= Cherry Hill Park (campground) =

Campground in Maryland, US

Cherry Hill Park is a campground located in College Park, Maryland. Situated in Prince George's County, the location has served as a destination for locals and tourists since its establishment in the early 20th century. The park has RV & tent sites, log cabins, cottages, yurts, and glamping pods.
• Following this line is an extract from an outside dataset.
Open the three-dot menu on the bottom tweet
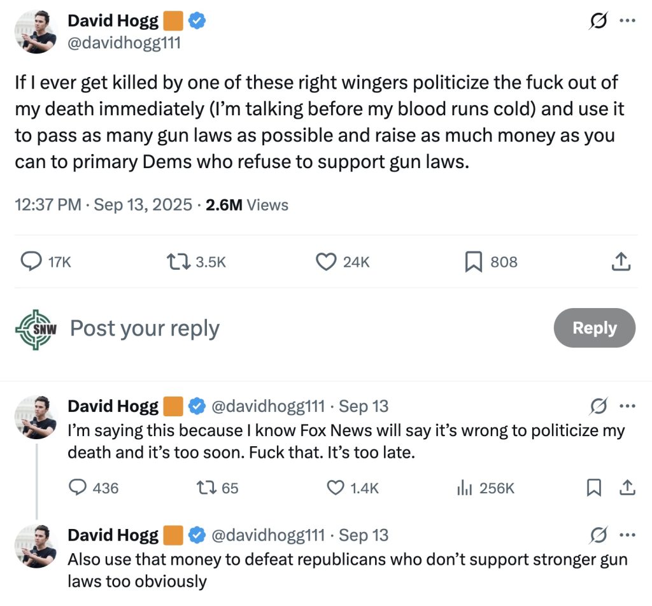 628,535
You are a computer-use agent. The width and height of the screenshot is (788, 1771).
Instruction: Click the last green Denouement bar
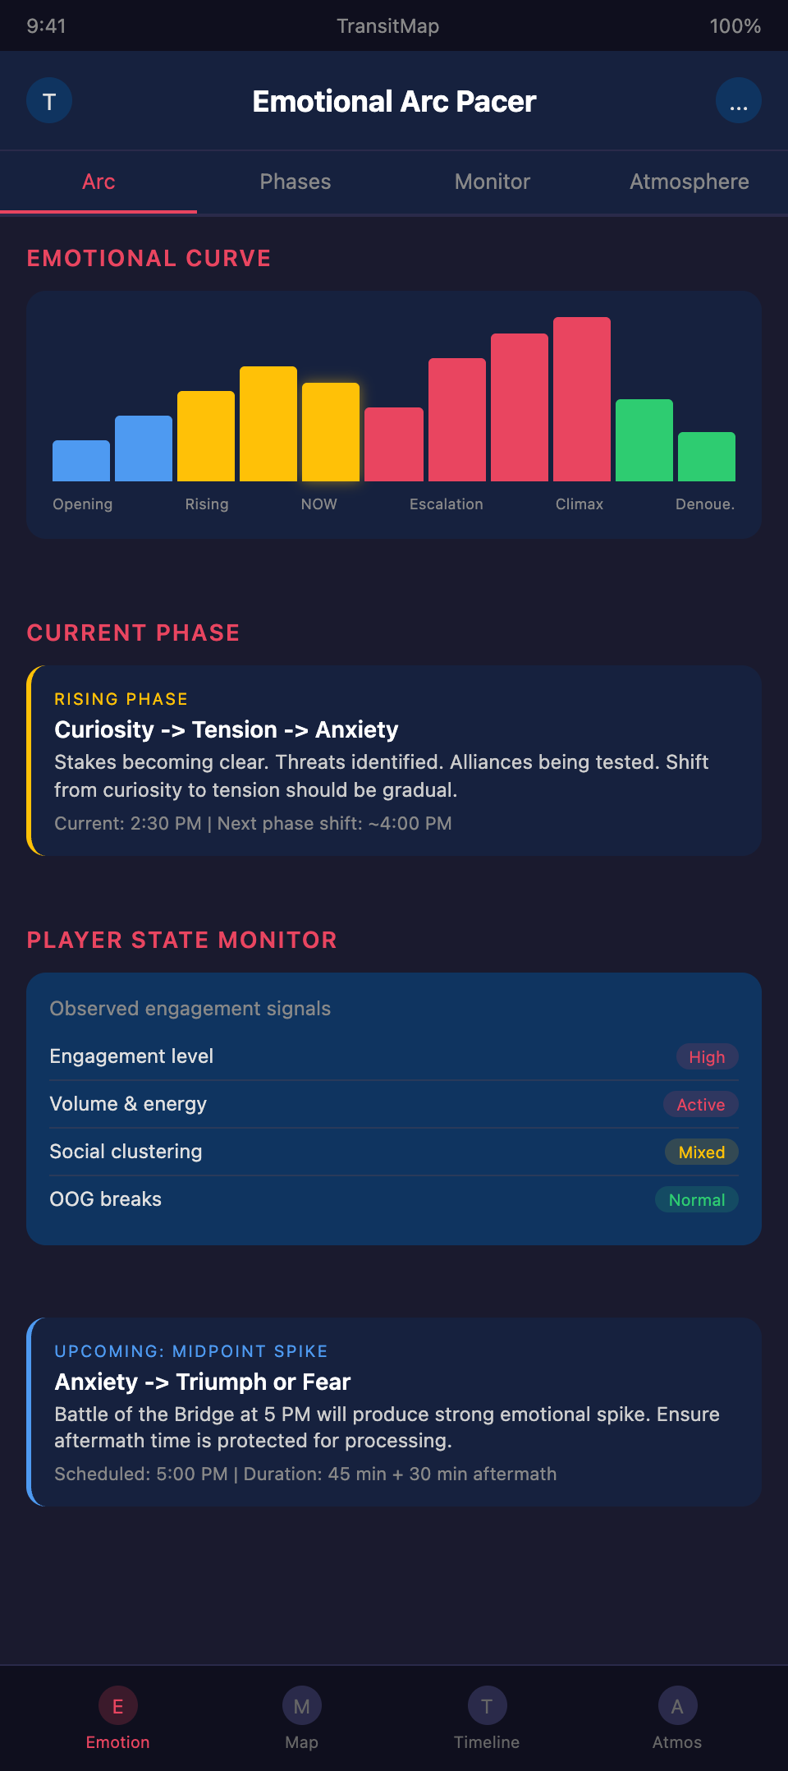pyautogui.click(x=707, y=457)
Amenities include mini golf, fishing, golf cart rentals, a hot tub and sauna, and an on-site cafe.

The park is located in College Park, Maryland within a short driving distance from Washington, D.C. It offers buses to Metro and organizes sightseeing tours (as well as daily educational sightseeing sessions).

== History ==
Cherry Hill Park's story began in 1921, when Jay and Rose Gurevich purchased a plot of land near the campground's current location and operated it as a small poultry farm and general store. When travelers came through, Rose Gurevich allowed them to set up camp behind the store, and the Gurevich family entered the industry of hospitality for the first time.

After World War II, the business changed its name to Cherry Hill Trailer Park, then Cherry Hill Mobile Home Village, housing many GIs and young families.

As the interstate highway system grew, Americans began to travel for leisure, and many needed a place to stay while visiting Washington, DC. The Gurevich family changed the business name to Cherry Hill Campcity and it became a business that catered to travelers and tourists for the first time.

In the 1980s, Rose and Jacob's grandson Norman Gurevich and his wife, Joan, had a vision for a new kind of campground: a top-tier destination park that offered premium amenities, extensive services, full hook-ups, and room for even the biggest RVs. They moved the business one mile from its original location and built Cherry Hill Park as it currently stands today.

== Recognition ==
Cherry Hill Park has received several accolades for its outstanding facilities and services. In 2016, USA Today named it one of the ten best urban camping grounds. Thrillist included in their list of '12 Tranquil Camping Sites in the DC Area'.

== News coverage ==
Cherry Hill Park has had some news coverage, most notably a 2008 article covering the Obama inauguration and a 2017 article covering the inauguration of Donald Trump.